Quelques années plus tard, Bowman est de retour, policier à Londres. Il n’a pas oublié les tortures, ses hommes qui sont morts, et d’ailleurs, il est victime d’une crise d’épilepsie dès que le stress monte. Un corps est retrouvé dans les égouts, torturé comme seuls savent le faire les Birmans. Sur la scène du crime, un mot est inscrit avec le sang du mort : SURVIVRE… Evidemment, tout accuse Bowman, alors que lui sait que le coupable est un de ses hommes. Il va donc poursuivre les dix hommes qui en sont revenus.

Quel sujet, et quel portrait d’homme ! Cet homme droit comme la justice, soldat exemplaire au sens où il obéit à tout ordre qui lui est donné, cet homme trahi par les siens, torturé qui revient dans la civilisation, marqué à jamais. Si Bowman se jette dans cette enquête, ce n’est pas tant pour se disculper, car il n’a plus de but dans la vie, il survit comme ses dix compatriotes, s’il poursuit cette quête, c’est un peu une rédemption mais aussi un espoir, celui de stopper enfin le cauchemar qui le poursuit jour après jour, nuit après nuit. Ce personnage est incroyable de justesse, d’émotions, mais aussi d’actualité tant on pense à des événements récents.

Et puis il y a les pays traversés par Bowman. De la Birmanie à Londres, sans oublier la traversée des Etats Unis, Antonin Varenne nous convie à un voyage non seulement dans le temps, mais aussi autour du monde. Autant la savane birmane est inquiétante, mystérieuse, sombre et humide, autant Londres est sale, noir de suie, les rues moites de caniveaux qui déversent leur pourriture, autant la traversée des Etats Unis pendant la conquête de l’ouest est sèche, chaude et on en prend plein les yeux (dans tous les sens du terme).

De ce roman, Antonin Varenne a certainement voulu changer de genre, changer de style. Et pour autant, les fans vont s’y retrouver dans ce style qui est un excellent mélange entre description et efficacité. En une phrase, il est capable de vous faire traverser un continent, un siècle, un personnage. Et ce roman se veut aussi une vraie réflexion sur la société et la solitude, sur les buts que se fixent les hommes, sur la folie des hommes, sur les massacres qu’ils sont capables de créer uniquement pour un peu de calme, de sécurité.

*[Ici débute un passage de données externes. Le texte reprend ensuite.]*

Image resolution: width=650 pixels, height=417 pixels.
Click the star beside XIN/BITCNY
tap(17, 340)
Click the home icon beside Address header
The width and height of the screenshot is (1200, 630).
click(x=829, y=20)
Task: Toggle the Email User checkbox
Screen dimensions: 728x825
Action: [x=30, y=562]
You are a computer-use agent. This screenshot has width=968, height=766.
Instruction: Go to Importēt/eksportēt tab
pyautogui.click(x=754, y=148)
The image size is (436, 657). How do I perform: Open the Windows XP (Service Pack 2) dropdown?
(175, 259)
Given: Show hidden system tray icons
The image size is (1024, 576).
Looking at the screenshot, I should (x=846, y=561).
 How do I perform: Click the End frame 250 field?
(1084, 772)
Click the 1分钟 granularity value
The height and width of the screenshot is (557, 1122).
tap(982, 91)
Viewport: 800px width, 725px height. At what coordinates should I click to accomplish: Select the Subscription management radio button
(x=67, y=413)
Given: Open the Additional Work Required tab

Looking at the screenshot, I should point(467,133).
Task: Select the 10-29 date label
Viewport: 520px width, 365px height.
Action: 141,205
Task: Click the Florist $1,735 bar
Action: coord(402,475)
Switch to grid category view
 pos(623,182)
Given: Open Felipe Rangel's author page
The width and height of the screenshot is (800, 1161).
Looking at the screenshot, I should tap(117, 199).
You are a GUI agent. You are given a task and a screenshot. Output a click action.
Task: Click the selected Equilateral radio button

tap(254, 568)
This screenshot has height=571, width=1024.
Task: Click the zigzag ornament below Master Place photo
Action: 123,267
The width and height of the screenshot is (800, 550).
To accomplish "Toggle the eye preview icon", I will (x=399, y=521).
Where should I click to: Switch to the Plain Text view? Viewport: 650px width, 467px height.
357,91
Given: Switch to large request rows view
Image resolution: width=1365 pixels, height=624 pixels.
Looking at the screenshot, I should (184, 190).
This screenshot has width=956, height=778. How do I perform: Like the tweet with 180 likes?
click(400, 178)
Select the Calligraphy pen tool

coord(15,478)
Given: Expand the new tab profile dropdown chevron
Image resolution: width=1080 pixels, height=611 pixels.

De ce roman, on retiendra que l’homme n’est rien d’autre qu’un animal, que si les soldats sont fous, leurs chefs le sont plus et que la vie de tous les jours n’est rien d’autre qu’une guerre sans merci où seul le décor change. Dans ce roman, Antonin Varenne n’est plus loin d’un Steinbeck ou d’un McCarthy. Je n’aurais jamais cru un auteur français capable d’écrire une telle aventure avec un tel souffle épique. Antonin Varenne l’a fait.